The fact that your files are identified as "image/tiff" means that the type detection library that Dataverse uses (jhove) recognizes these files as such. There is a very simple workaround for the problem with thumbnails for large tiff files though: You should set the size limit for thumbnail generation to something sensible (via the JVM option dataverse.dataAccess.thumbnail.image.limit; see https://guides.dataverse.org/en/latest/installation/config.html).
Also, starting Dataverse version 5.9 (the current released version), there is a pre-set default value for this limit of 3000000 bytes. Meaning if the JVM option is not explicitly set by the admin, thumbnail generation will be automatically skipped for files larger than 3000000.

[landreev]

no matter what we try with the web-upload or through the API with pydataverse, curl...

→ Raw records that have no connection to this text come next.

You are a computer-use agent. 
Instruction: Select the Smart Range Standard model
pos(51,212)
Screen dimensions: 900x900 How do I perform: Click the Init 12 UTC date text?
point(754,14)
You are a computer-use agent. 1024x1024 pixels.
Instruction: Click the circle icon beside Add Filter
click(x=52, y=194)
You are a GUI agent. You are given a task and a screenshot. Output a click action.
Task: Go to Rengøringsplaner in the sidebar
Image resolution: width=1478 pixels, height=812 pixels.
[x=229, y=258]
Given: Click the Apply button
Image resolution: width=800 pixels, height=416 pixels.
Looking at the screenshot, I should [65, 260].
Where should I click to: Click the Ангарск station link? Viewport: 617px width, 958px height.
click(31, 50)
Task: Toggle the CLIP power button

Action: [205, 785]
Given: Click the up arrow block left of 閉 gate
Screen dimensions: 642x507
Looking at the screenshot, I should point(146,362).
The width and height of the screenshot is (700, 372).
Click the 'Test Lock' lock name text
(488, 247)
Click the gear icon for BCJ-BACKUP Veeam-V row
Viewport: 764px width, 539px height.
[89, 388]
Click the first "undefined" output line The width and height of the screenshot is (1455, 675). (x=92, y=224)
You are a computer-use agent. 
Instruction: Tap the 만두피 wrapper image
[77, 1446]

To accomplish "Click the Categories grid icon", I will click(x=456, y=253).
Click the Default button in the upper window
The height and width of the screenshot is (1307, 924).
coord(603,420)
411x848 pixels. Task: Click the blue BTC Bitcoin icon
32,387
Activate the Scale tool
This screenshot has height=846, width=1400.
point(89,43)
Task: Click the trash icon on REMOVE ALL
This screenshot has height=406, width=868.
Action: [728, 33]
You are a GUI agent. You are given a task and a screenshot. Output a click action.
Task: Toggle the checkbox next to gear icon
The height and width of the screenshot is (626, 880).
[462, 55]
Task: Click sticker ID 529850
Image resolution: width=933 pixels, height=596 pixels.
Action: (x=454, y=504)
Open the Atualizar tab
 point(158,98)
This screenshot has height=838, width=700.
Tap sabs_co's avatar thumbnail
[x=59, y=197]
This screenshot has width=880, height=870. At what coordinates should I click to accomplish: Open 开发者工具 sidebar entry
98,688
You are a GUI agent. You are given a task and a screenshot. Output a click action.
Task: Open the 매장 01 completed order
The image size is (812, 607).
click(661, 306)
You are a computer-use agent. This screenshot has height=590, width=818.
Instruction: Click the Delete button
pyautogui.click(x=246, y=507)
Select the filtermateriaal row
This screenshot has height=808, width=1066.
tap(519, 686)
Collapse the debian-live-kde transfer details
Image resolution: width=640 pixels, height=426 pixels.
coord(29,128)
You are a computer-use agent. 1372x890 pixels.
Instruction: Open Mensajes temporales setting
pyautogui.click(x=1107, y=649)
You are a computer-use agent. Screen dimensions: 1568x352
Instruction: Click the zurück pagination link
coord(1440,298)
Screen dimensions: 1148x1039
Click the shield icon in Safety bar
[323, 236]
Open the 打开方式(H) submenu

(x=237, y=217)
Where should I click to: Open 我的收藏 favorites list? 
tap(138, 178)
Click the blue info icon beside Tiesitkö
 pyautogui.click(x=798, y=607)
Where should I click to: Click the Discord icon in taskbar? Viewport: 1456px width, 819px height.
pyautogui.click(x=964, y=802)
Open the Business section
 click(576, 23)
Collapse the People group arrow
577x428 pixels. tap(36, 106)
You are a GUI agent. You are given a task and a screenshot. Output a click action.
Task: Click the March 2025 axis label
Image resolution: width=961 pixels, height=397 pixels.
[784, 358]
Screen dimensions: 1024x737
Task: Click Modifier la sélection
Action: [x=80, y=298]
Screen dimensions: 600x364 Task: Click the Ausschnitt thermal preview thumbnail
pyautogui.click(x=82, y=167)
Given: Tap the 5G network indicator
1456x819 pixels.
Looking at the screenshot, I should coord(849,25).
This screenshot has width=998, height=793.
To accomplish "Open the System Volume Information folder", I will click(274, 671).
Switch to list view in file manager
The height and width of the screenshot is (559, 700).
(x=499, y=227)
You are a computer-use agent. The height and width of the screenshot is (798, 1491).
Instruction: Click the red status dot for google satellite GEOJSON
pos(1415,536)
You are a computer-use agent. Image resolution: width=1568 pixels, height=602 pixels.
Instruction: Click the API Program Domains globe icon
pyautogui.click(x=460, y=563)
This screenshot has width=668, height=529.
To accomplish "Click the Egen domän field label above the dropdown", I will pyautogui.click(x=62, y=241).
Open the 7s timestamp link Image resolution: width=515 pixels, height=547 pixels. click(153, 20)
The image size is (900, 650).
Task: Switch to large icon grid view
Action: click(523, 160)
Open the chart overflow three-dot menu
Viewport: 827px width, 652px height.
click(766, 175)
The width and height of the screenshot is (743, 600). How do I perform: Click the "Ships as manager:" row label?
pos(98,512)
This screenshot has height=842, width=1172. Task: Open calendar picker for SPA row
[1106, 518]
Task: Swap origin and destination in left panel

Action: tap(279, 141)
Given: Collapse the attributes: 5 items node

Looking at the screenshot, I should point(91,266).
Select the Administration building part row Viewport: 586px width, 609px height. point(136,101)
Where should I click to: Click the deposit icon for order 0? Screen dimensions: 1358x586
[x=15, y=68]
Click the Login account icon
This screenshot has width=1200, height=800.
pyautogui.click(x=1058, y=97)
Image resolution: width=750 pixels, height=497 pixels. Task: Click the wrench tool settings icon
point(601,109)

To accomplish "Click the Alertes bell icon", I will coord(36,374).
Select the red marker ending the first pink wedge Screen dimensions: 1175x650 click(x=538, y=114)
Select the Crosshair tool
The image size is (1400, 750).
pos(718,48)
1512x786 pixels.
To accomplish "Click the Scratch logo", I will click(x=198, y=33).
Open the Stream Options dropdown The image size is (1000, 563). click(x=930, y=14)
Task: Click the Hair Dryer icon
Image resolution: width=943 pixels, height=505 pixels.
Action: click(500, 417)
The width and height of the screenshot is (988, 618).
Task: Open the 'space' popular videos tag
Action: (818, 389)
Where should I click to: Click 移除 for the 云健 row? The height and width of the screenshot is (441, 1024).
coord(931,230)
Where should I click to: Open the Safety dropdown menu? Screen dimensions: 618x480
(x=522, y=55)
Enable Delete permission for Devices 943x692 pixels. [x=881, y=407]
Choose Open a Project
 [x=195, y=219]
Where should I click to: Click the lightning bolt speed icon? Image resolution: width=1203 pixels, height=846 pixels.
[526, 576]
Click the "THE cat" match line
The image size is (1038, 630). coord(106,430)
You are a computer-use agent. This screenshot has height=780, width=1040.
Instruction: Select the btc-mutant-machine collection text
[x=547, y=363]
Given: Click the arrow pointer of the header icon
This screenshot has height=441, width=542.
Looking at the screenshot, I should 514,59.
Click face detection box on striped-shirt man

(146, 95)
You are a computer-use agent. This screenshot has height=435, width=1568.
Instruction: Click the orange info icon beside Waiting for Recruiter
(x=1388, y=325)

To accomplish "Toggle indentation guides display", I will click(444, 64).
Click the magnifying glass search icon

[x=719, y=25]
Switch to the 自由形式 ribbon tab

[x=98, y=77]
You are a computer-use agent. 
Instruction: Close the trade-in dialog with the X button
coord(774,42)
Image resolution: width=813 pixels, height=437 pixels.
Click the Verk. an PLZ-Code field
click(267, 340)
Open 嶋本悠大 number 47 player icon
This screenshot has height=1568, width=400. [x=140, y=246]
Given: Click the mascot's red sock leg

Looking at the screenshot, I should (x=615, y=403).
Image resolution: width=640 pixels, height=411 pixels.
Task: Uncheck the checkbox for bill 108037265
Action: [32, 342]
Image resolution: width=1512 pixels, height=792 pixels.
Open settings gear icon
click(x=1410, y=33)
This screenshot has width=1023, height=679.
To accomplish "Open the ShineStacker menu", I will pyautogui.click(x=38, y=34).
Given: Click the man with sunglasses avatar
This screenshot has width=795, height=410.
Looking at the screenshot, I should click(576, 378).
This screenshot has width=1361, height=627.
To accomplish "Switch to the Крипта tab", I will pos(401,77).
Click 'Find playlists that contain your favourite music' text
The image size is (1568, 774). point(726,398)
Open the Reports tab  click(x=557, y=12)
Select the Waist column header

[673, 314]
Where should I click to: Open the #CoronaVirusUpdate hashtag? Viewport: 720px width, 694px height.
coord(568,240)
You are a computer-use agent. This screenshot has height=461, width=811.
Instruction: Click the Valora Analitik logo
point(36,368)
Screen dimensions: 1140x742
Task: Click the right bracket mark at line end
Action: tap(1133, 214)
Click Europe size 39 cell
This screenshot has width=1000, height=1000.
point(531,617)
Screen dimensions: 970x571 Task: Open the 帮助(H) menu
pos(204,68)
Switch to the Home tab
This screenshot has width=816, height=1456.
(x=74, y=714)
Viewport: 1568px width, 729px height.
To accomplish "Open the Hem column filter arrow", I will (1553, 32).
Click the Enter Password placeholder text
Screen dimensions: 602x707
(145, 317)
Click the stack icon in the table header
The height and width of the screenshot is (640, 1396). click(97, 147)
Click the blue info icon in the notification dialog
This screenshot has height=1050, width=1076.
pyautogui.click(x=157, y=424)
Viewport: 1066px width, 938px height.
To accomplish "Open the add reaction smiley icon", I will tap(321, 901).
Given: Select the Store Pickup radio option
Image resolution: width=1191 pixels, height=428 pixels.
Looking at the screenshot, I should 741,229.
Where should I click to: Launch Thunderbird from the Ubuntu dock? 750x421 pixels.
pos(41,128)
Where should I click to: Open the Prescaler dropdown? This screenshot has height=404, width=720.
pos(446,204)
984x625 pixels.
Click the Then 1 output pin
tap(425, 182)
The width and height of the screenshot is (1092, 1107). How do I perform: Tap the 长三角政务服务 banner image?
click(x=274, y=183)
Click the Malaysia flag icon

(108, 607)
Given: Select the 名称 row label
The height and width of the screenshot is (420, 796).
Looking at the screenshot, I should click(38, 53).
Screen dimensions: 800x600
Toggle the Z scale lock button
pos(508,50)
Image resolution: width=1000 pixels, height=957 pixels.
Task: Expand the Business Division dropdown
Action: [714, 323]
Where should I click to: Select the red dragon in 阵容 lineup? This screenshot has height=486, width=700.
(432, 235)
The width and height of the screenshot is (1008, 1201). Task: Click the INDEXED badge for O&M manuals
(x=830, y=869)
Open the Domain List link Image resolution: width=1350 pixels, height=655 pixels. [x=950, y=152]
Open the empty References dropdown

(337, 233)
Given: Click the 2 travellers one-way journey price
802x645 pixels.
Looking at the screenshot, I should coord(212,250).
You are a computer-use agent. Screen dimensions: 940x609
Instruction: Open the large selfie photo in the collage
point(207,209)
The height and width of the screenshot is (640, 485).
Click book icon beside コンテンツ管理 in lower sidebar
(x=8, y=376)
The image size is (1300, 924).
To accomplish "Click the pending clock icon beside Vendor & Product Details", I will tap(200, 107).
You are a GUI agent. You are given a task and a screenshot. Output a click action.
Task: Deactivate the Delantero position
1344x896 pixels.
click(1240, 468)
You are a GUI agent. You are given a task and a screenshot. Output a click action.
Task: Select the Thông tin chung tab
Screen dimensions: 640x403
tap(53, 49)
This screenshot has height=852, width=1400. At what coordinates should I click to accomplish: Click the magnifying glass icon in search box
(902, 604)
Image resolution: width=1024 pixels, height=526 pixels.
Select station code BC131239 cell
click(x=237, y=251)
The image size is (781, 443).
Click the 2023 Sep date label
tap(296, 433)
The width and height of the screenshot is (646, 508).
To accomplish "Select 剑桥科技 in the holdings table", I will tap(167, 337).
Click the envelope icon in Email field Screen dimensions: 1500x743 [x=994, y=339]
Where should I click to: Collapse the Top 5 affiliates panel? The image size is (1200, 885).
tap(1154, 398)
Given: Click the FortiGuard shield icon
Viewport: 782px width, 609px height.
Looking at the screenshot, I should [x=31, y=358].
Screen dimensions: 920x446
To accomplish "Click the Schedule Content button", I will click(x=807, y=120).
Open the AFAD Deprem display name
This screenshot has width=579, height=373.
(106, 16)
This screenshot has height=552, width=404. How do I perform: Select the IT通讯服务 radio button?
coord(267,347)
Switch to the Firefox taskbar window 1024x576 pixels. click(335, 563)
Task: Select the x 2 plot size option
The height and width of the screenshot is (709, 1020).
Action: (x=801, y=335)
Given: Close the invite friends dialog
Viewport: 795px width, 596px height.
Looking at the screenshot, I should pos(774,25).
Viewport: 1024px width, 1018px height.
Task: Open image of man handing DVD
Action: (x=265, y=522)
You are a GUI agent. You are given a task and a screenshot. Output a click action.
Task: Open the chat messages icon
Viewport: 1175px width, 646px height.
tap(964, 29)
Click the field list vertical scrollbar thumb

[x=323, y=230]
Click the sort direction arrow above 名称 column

This is interesting, that you mention pyDataverse, among the other ways of uploading a file. Based on what I was seeing, with pyDataverse an upload always resulted in the file tagged "text/plain" regardless of its actual type. In other words, pyDataverse appeared to always trigger the specific bug described in this issue. So I'm surprised that you appear to suggest that you saw files recognized as tiff w/ pyDataverse... It is possible that I missed something there.

Regardless, thumbnail size limit should definitely solve your immediate problem. The new default limits are mentioned in the 5.9 release note (https://github.com/IQSS/dataverse/releases/tag/v5.9). We should have had some implied limits there all along of course - but better late than never.

[isdchris]

@landreev: Thank you for the hint about v5.9's new dataverse.dataAccess.thumbnail.image.limit. I think this will work. Though, I need to add some clarifications if I may: I'm a "user" of my universities own provided dataverse. For me this means that I just need to wait until the administrator finish the update to v5.9 😌 .

As for pydataverse uploads. In my case all upload methods behaved in the same way. I wasn't seeing any text/plain with pydataverse (I've tested with the "other" dataverse-uploader. This is technically meant as a github action, but the dataverse.py uses pydataverse and can be easily modified to run as a standalone script)

[landreev]

To clarify, this doesn't really need to wait until v5.9 is deployed. The administrator of your Dataverse can set this limit using the JVM option above in any earlier version.
Starting v5.9, there is an implicit, default limit for thumbnail generation. Meaning, even if the limit is not set by an admin explicitly, Dataverse will behave as if it is set to 3MB; and will skip trying to generate thumbnails for files larger than that.

Sorry if my explanation was confusing. Feel free to encourage your administrator to contact us if they have any questions about this.

[isdchris]

Oh, the administrator wanted to do the update for other reasons as well. And he just finished...

Sorry for all the noise. The last thing I wanted was to derail your issue. But I'll stick around.